Cationic residues 53 and 56 control the anion-induced interfacial k*cat activation of pancreatic phospholipase A2.

Added NaCl or anionic amphiphiles increase the rate of hydrolysis of dispersions of zwitterionic phospholipid by pancreatic phospholipase A2 (PLA2). Two effects of the negative charge at the interface have been dissected: enhanced binding of the enzyme to the interface, and k*cat activation of the enzyme at the interface [Berg et al. (1997) Biochemistry 36, 14512-14530]. Results reported here show that the structural basis for the k*cat activation is predominantly through cationic K53 and K56 in bovine pancreatic PLA2 with the anionic interface. The maximum rate at saturating diheptanoylphosphatidylcholine micelles, VMapp, for WT, K56M, and K53M in 4 M NaCl is in the 800-1300 s-1 range. In contrast, VMapp at 0.1 M NaCl is considerably higher for K56M (400 s-1) and K53M (230 s-1) compared to the rate with WT (30 s-1) or K56E (45 s-1).

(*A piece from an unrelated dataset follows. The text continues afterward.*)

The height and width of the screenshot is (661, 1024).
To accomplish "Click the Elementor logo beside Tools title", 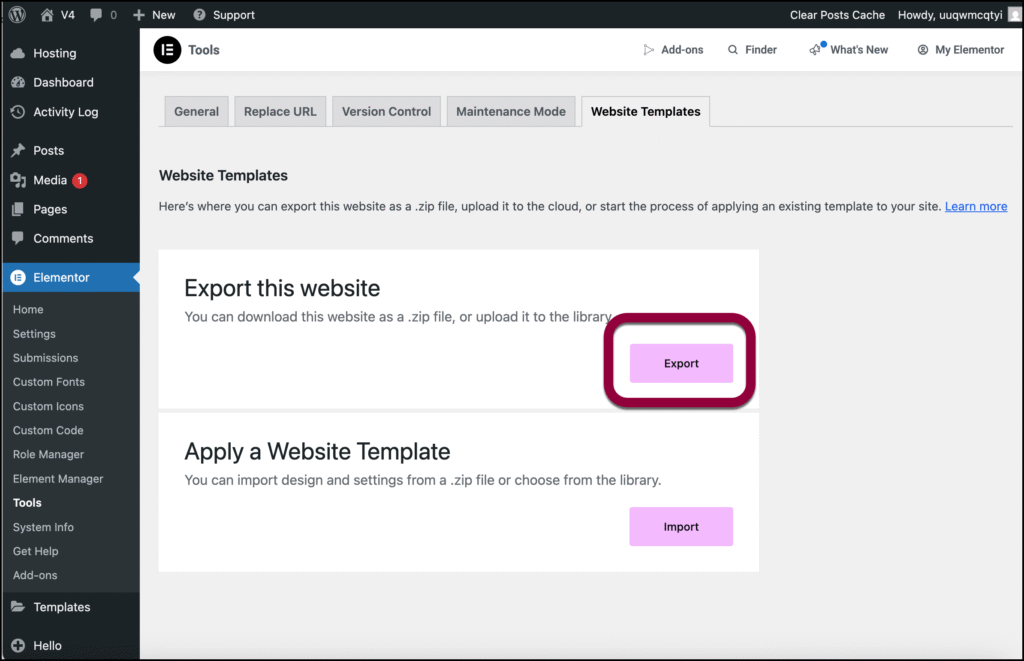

The rate of hydrolysis of anionic dimyristoylphosphatidylmethanol vesicles is virtually the same with all these mutants (200-300 s-1) and it is not affected by added NaCl. The chemical step for the hydrolysis of anionic and zwitterionic substrates remains rate-limiting in the presence or absence of added NaCl. A modest (approximately 10-fold) effect of K56M substitution or of added NaCl is seen on the binding of the enzyme to the interface; however, the binding of the substrate or a substrate mimic to the active site of the enzyme at the interface is not affected by more than a factor of 2. Magnitudes of the primary rate and equilibrium parameters at the zwitterionic and anionic interfaces show that the effect of mutation or of added NaCl is primarily on k*cat at the zwitterionic interface. These results are interpreted in terms of a two-state model for the interfacial allosteric activation, where the enzyme-substrate complex at the zwitterionic interface becomes catalytically active only after the positive charge on cationic K56 and K53 has been removed by mutation or neutralized by anionic charges in the interface.